## Problem to solve:
Pick up the notes responding to Edmund White's piece on late-1970s New York and keep writing from the point where they stop.
::: Passage provided :::
Notes After Edmund White’s “Why Can’t We Stop Talking About New York in the Late 1970s?” (T Magazine)

Read Edmund White’s piece here.


Women, and not only women, still carry Mace in their bags. The bottle might bump up against an iPhone installed with Apple’s new rape-prevention app, Companion.

I recently watched an interview with Madonna where the interviewer asked her about New York in the early 1908s. When asked to explain how it used to be, in her terms, “more fun,” she explains:

Imagine, we’re in this room right now, surrounded by Keith Haring and Basquiat and Warhol, but those were my peeps, we hung out together, and came up together, and we were making art at the same time together, and we shared ideas together. Their art was on the street and accessible to everybody, and that doesn’t exist anymore . . . When I had shows in the early days, at Paradise Garage or The Roxy, Keith would say, “Let me paint on your jacket and your skirt and create your costume for you,” and Andy Warhol would be in the audience, and Larry Levan would be spinning, then the Rock Steady crew would show up, breakdancing everywhere.

White’s premise for his piece is identical to Madonna’s lament: “Then, there were only possibilities. The cultural world—at least the cultural world that mattered—was much smaller then. Painters knew musicians knew writers, and they were all accessible.”

Madonna and White claim to be talking for New York City as a whole when their memories are really only contained to Manhattan within a network of tidy, interrelated, epithet-primed scenes. Their arguments are based in small, localized communities that sprung up amid the chaos of the city, and did work with the chaos, and yet have been repackaged to fit within the print and digital pages of books, articles, magazines, retrospective brochures, the walls of institutionalized gallery shows, and on the small and big screens. There is something to point to and trace, and there is no debating that.

The history of art and culture is a cycle of movements that attempt to break from what came before them in drastic and subtle ways. When there is no more movement, the present ceases to be historical. Madonna and White view late ’70s and early ’80s Manhattan as an apex of culture, rather than a moment in an ever-evolving dialogue about the history of art in the borough. They do not discuss why it did what it did, how that legacy has carried over into the present, or what it may represent other than nostalgia. They only talk about what happened to perpetuate the myth.
::: Supplied information :::
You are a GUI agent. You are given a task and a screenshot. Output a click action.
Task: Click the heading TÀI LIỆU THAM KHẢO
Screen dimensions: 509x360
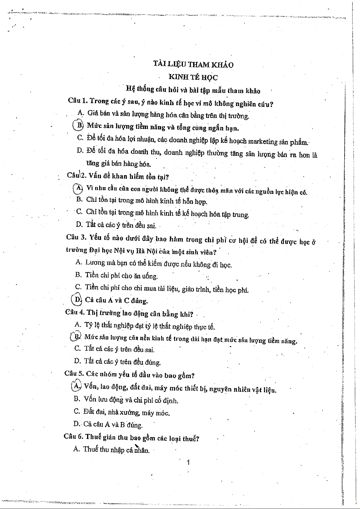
:::
## Exercise result:
If were are talking diverse, youthful, collaborative, Manhattan scenes, one current example can be found in a contemporary group of fashion designers that includes Eckhaus Latta, Moses Gauntlet Cheng, Gogo Graham, Women’s History Museum, Vejas, Vaquera, and 69 Worldwide. These designers are indirect descendants of that Manhattan for their exploration of gender fluidity, unconventional—or, debatably, conventional—models, one-of-a-kind pieces, and experimental shoots and fashion shows. Artists, musicians, designers, and writers are healthy collaborators, and hopefully, if not always, are making a little bit of money from it.

White seems to say that all an artist had to do to be successful in Manhattan was to be there. It didn’t take much work to read the right magazines, go to the right neighborhoods, parties, readings, and openings. Money and jobs and work do not really factor into the discussion. Success in New York today is only a product of work, artistic and otherwise, and not creativity, vision, or strangeness. How one makes their money is an integral if hushed topic surrounding young, successful artists, and whenever somebody approaches it I am instantly relieved.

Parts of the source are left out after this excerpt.